MITOCHONDRIAL DYSFUNCTION IN BONE DENSITY METABOLISM IN PATIENTS WITH OPIOID USE DISORDER UNDER METHADONE MAINTENANCE TREATMENT
*Wenyu HsuAbstract
Background
Recent studies have also shown that mitochondrial function and oxidative stress might play important roles in bone metabolism. Whether patients with opioid use disorder (OUD) experienced a decrease in bone density and an increased risk of osteoporosis and fractures through this mechanism is still unknown. Therefore, we examined the mitochondrial function between health control subjects the OUD patients under methadone maintenance treatment.
Methods
We conducted a cross-sectional cohort study. Patients with OUD receiving methadone maintenance treatment in Changhua Christian Hospital in Taiwan were recruited.
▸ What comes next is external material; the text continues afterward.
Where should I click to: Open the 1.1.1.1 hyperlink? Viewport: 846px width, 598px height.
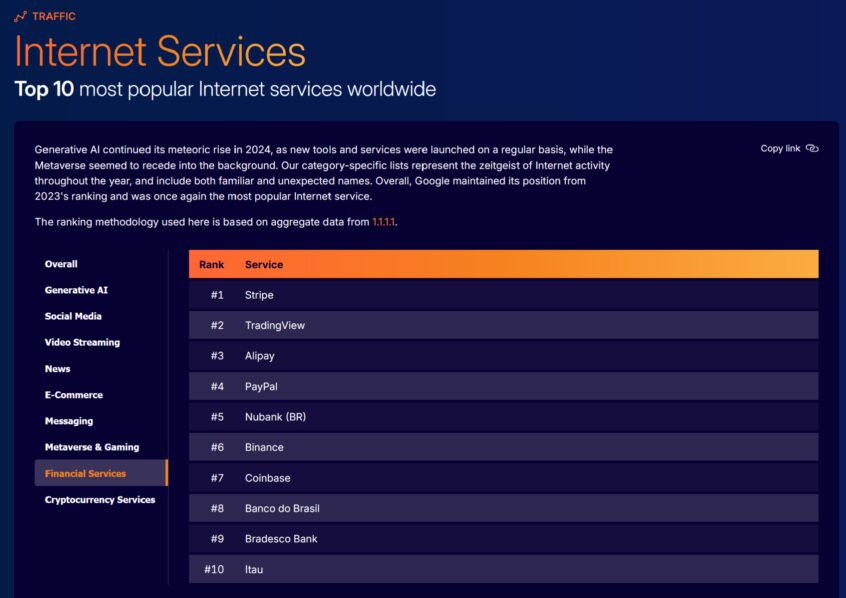point(384,221)
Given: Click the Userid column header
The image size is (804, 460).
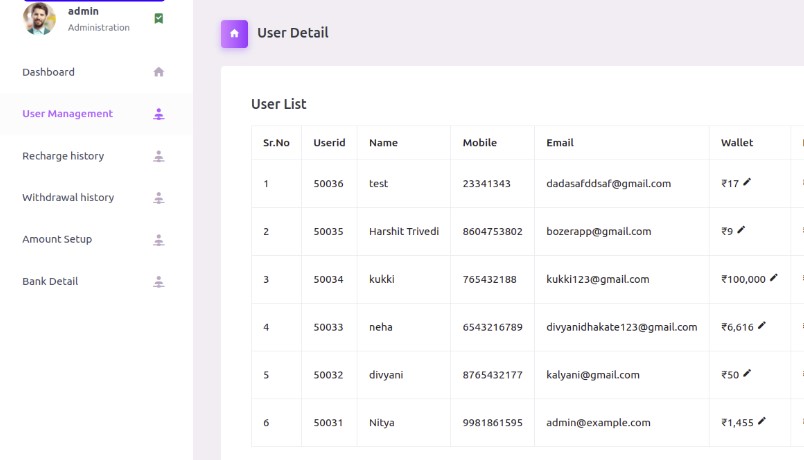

We compared the difference between patients with OUD and without OUD in Mitochondrial DNA (mtDNA) copy number, oxidative modification of mtDNA index(mtDNA(DeltaCT)), and 8-hydroxy-2'-deoxyguanosine.
Results
Finally, 29 patients from MMT were allocated in opioid group. 37 health control subjects were allocated in control group. Patients in opioid group had significantly lower mtDNA than those in control group. Besides, patients in opioid group also had significantly lower DeltaCT and 8-hydroxy-2’ -deoxyguanosine (8-OHdG) than those in control group.
Conclusions
Mitochondrial dysfunction was found in patients with OUD in our study. The precise role of mitochondrial dysfunction in bone density metabolism in this population should be further investigated.